━━━━━ Data under study

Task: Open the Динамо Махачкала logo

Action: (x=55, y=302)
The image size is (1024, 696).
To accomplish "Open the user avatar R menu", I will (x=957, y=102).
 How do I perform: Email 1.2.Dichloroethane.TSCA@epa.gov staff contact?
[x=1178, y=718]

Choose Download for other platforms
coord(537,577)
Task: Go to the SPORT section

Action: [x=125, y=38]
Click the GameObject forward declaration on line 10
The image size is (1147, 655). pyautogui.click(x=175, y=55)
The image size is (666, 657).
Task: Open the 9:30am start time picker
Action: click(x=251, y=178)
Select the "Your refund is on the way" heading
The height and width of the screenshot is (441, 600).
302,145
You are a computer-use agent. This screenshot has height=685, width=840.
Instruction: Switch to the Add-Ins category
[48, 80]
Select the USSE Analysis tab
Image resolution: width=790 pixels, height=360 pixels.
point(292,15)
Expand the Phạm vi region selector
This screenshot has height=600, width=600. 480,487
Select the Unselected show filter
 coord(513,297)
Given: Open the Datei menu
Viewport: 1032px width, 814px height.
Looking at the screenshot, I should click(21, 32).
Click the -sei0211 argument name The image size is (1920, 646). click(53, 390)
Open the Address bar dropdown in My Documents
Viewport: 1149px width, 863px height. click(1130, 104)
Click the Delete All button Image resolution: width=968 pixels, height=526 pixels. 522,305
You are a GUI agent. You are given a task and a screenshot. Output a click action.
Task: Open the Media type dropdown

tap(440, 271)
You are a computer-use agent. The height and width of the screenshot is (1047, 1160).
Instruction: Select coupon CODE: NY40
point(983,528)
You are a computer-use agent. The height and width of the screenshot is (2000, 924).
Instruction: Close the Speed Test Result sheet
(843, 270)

━━━━━━━━━━

▶ [Prompt]: Output the complete data verbatim.

▶ [Solved problem]:
Task: Open the Динамо Махачкала logo

Action: (x=55, y=302)
The image size is (1024, 696).
To accomplish "Open the user avatar R menu", I will (x=957, y=102).
 How do I perform: Email 1.2.Dichloroethane.TSCA@epa.gov staff contact?
[x=1178, y=718]

Choose Download for other platforms
coord(537,577)
Task: Go to the SPORT section

Action: [x=125, y=38]
Click the GameObject forward declaration on line 10
The image size is (1147, 655). pyautogui.click(x=175, y=55)
The image size is (666, 657).
Task: Open the 9:30am start time picker
Action: click(x=251, y=178)
Select the "Your refund is on the way" heading
The height and width of the screenshot is (441, 600).
302,145
You are a computer-use agent. This screenshot has height=685, width=840.
Instruction: Switch to the Add-Ins category
[48, 80]
Select the USSE Analysis tab
Image resolution: width=790 pixels, height=360 pixels.
point(292,15)
Expand the Phạm vi region selector
This screenshot has height=600, width=600. 480,487
Select the Unselected show filter
 coord(513,297)
Given: Open the Datei menu
Viewport: 1032px width, 814px height.
Looking at the screenshot, I should click(21, 32).
Click the -sei0211 argument name The image size is (1920, 646). click(53, 390)
Open the Address bar dropdown in My Documents
Viewport: 1149px width, 863px height. click(1130, 104)
Click the Delete All button Image resolution: width=968 pixels, height=526 pixels. 522,305
You are a GUI agent. You are given a task and a screenshot. Output a click action.
Task: Open the Media type dropdown

tap(440, 271)
You are a computer-use agent. The height and width of the screenshot is (1047, 1160).
Instruction: Select coupon CODE: NY40
point(983,528)
You are a computer-use agent. The height and width of the screenshot is (2000, 924).
Instruction: Close the Speed Test Result sheet
(843, 270)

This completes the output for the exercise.